Reading Locke’s A Letter Concerning Toleration has been an interesting experience. At times I find myself agreeing with him, though probably because his thinking was so influential upon Jefferson, et al. and has been embedded into my thinking since I was a child that I find it to be common sense. At other times, I find him extremely frustrating, especially when he confines religion only to the “inward” person. Yet, Locke has surprised me. Not in what he says, but in how his thinking explains the American experience; my own experience.

Some may wonder why America has always struggled with Roman Catholics, Muslims, and Atheists. Indeed, growing up, it seemed nonsense that the Puritans and Pilgrims would travel to American to escape religious persecution, and yet in turn offer no religious liberty to anyone else. This was mostly resolved by the time of the Constitution amongst various Protestant denominations. However, with the emigration of Irish Catholics, there was a severe reaction to all things Catholicism (note: PBS recently did a series called God in America which deals with this and other questions about the American religious experience and is worth checking out). Well, reading Locke has answered this (i.e., Catholicism) and other questions (i.e., Muslims and Atheists).

The reason why Locke offers no toleration for Catholics and Muslims is conflict of interest. They (according to Locke) have allegiances elsewhere that threaten the public good (note: keep in mind Locke’s Social Contract view of government). The reason why he doesn’t tolerate Atheists is not as clear to me. It would be reasonable, then, to quote him:

Those are not at all to be tolerated who deny the Being of a God. Promises, Covenants, and Oaths, which are the Bonds of Humane Society, can have no hold upon an Atheist. The taking away of God, tho but even in thought, dissolves all. Besides also, those that by their Atheism undermine and destroy all Religion, can have no pretence of Religion whereupon to challenge the Privilege of a Toleration. As for other Practical Opinions, tho not absolutely free from all Error, if they do not tend to establish Domination over others, or Civil Impunity to the Church in which they are taught, there can be no Reason why they should not be tolerated.

-John Locke, A Letter Concerning Toleration (Indianapolis: Hackett Publishing, 1983), 51.

It seems that he is afraid that 1) there is no divine threat by which they (i.e., Atheists) can be persuaded to follow through on their oaths and 2) because it is not a religion per se, it does not fall under the jurisdiction of those things which ought to be tolerated. This second point is still unclear to me (and I feel my explanation is lacking), so any thoughts are welcomed.

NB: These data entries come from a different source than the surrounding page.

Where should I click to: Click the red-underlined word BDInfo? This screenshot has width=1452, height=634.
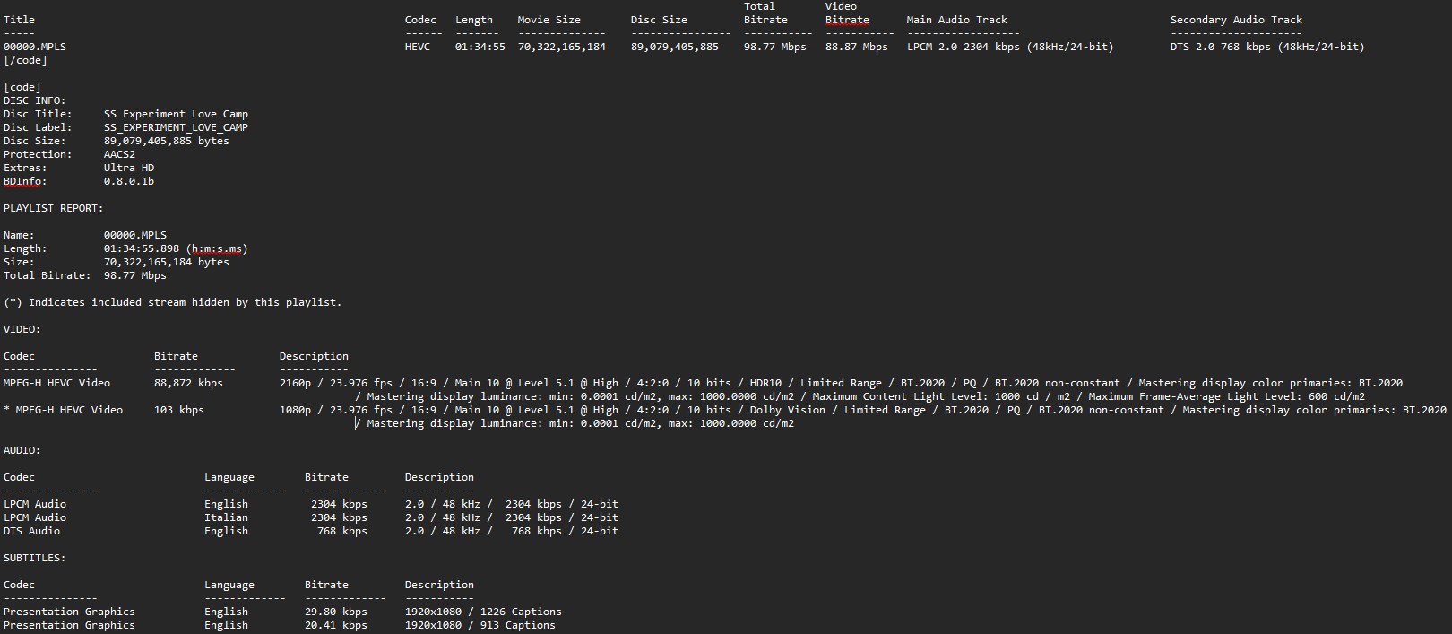(x=24, y=181)
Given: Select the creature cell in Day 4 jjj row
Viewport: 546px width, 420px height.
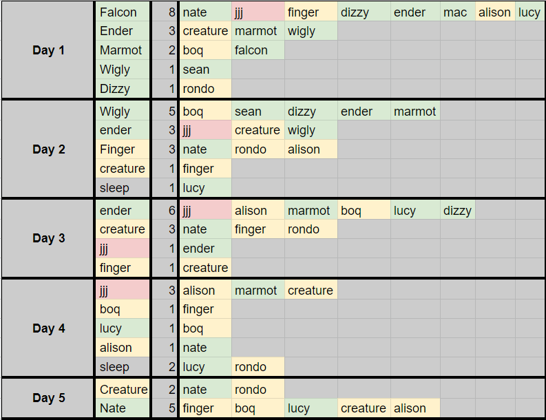Looking at the screenshot, I should click(311, 290).
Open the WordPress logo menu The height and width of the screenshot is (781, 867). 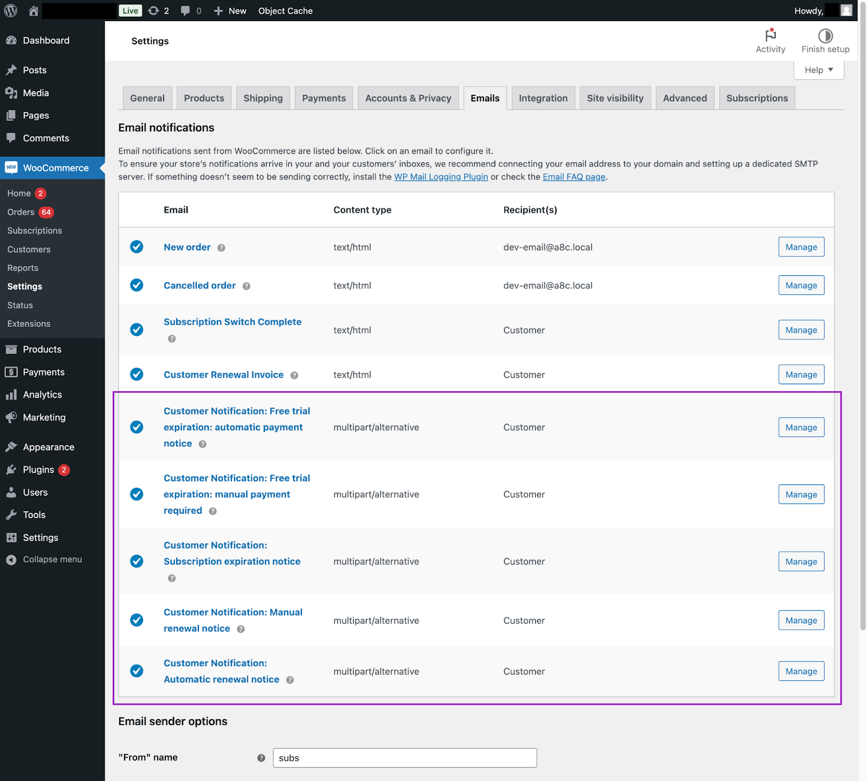click(x=10, y=10)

Nonetheless, the point is this: seeing as it is generally agreed that Locke had a formative influence upon American ideology, then might not his (political) intolerance of Roman Catholics, Muslims, and Atheists explain why those three groups have struggled in their birthing experiences into the American political scene? Granted, this is all rather speculative, but it seems to tentatively explain the evidence.